> _Data entries_:
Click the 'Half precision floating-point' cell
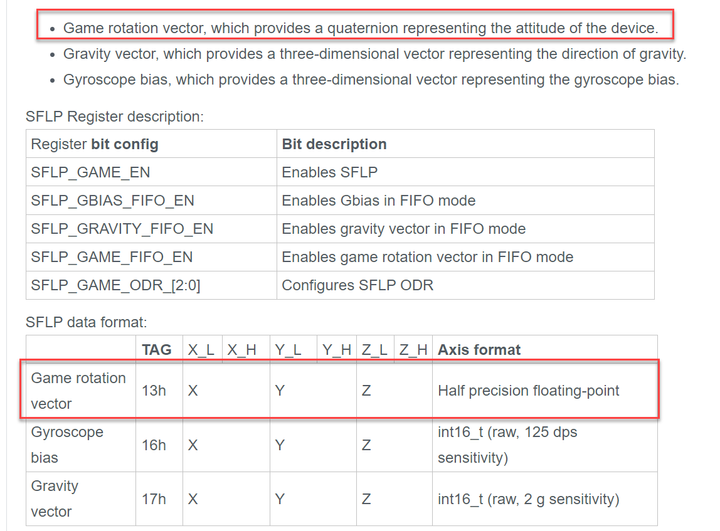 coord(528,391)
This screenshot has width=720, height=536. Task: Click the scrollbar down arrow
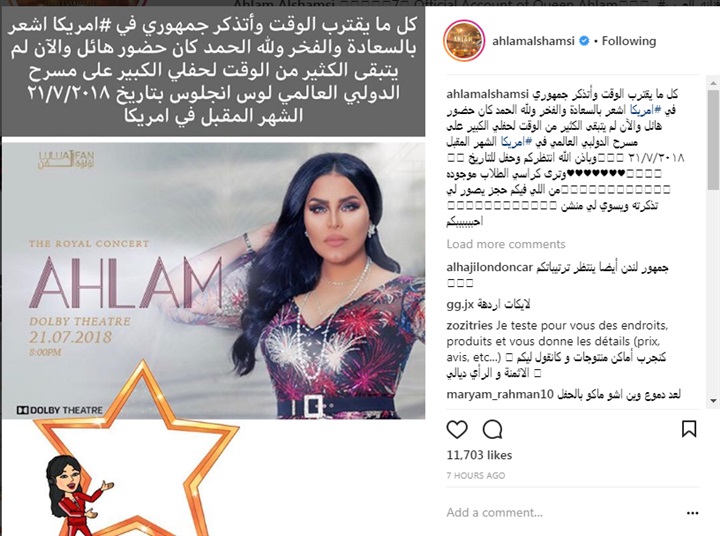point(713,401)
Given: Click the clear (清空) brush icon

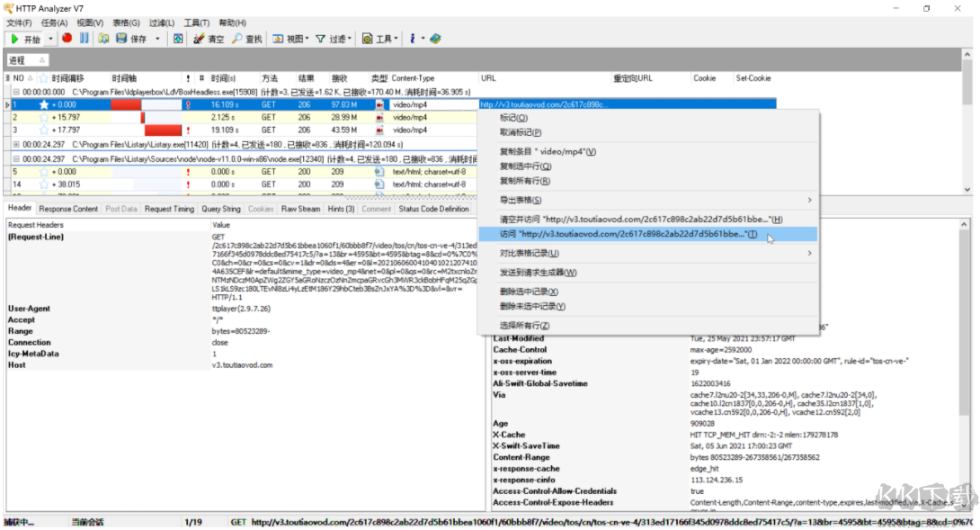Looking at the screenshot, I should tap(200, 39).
---
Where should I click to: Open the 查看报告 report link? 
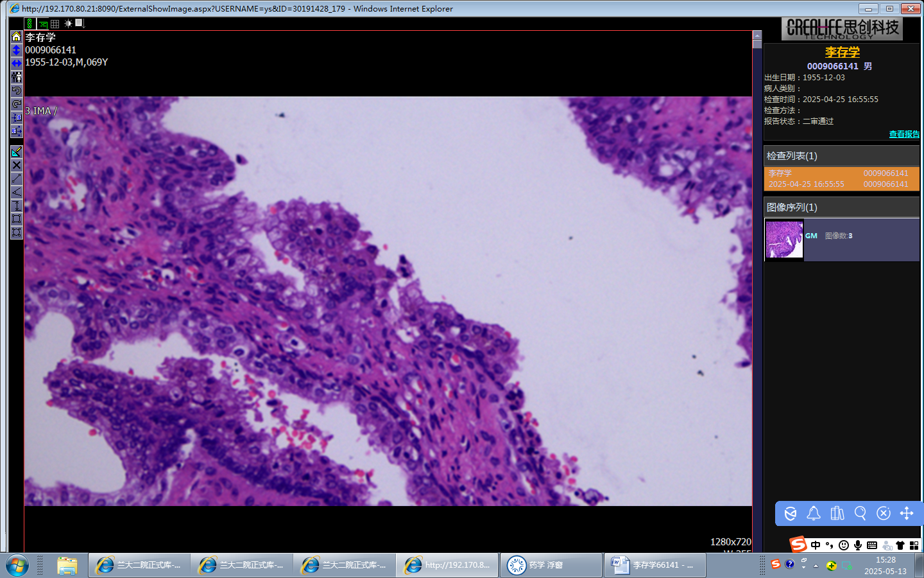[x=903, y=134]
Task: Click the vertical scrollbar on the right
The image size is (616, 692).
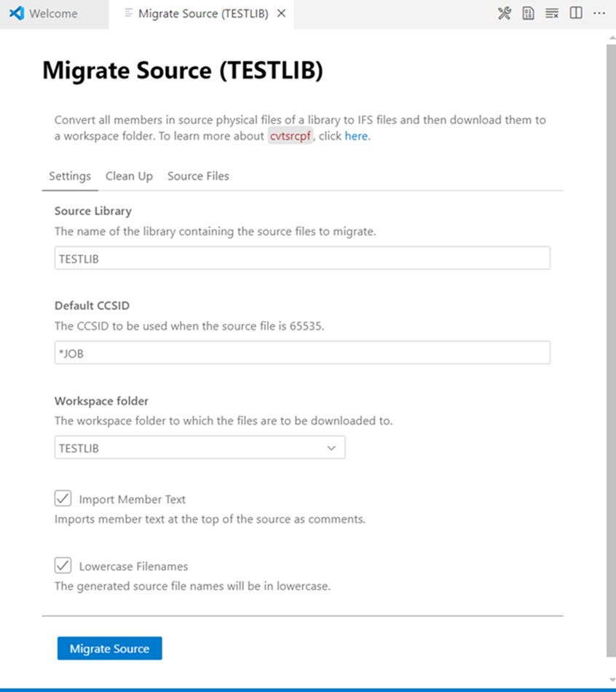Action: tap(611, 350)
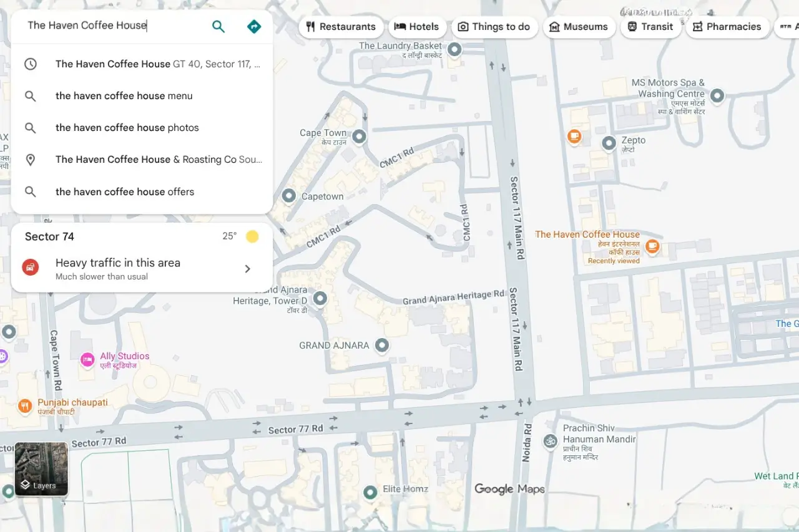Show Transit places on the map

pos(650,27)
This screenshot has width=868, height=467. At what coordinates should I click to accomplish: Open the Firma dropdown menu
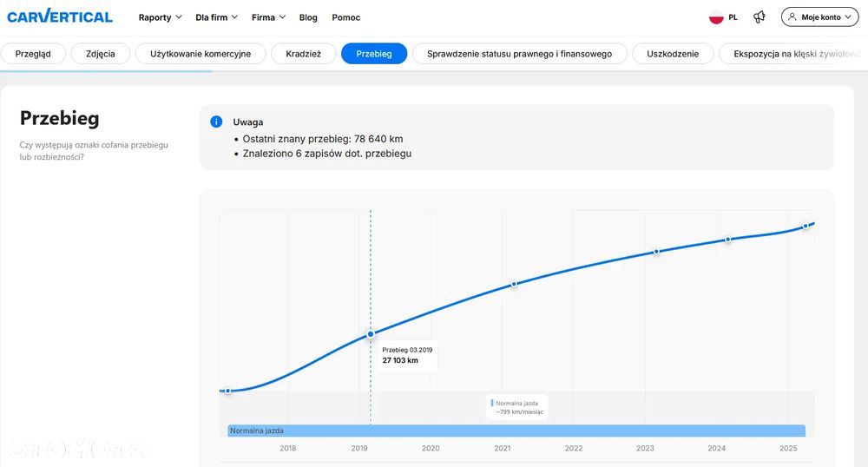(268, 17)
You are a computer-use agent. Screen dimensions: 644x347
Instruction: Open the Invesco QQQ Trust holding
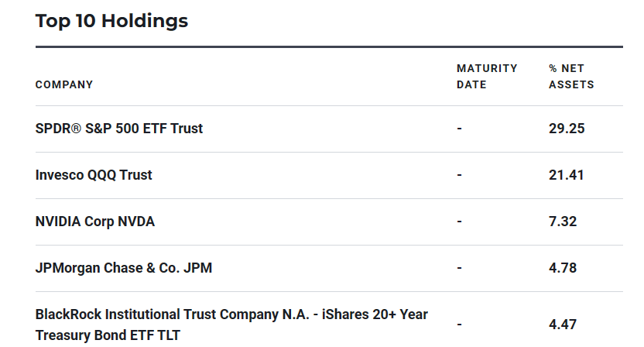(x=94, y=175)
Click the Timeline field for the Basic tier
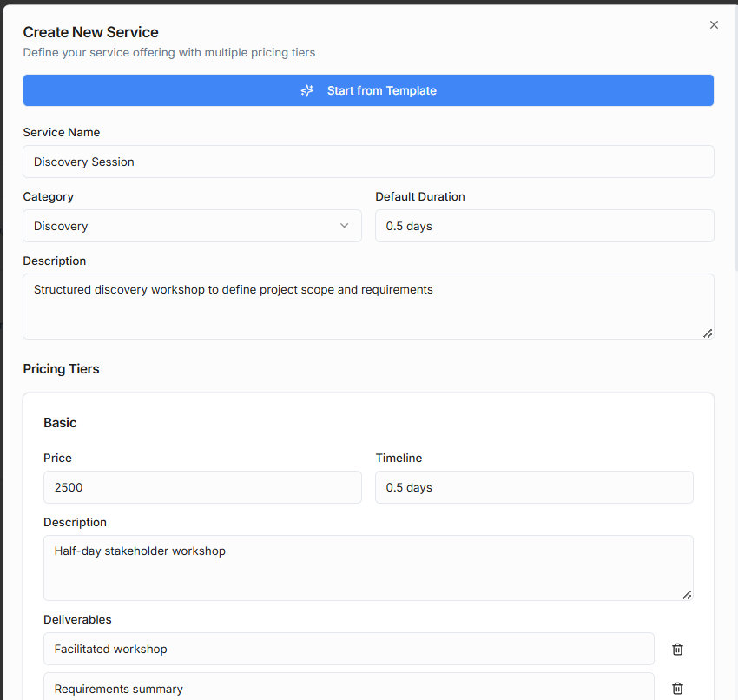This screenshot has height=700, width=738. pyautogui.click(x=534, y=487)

> _REQUIRED ACTION_: From the data above, retype only the lines starting with the line with "The image size is (616, 692)." and going on through the line with "You are a computer-use", exactly, leaving out the pictures.

> _ANSWER SPACE_:
The image size is (616, 692).
Action: tap(611, 350)
Show Transit places on the map

pos(650,27)
This screenshot has width=868, height=467. At what coordinates should I click to accomplish: Open the Firma dropdown menu
(268, 17)
You are a computer-use agent. Screen dimensions: 644x347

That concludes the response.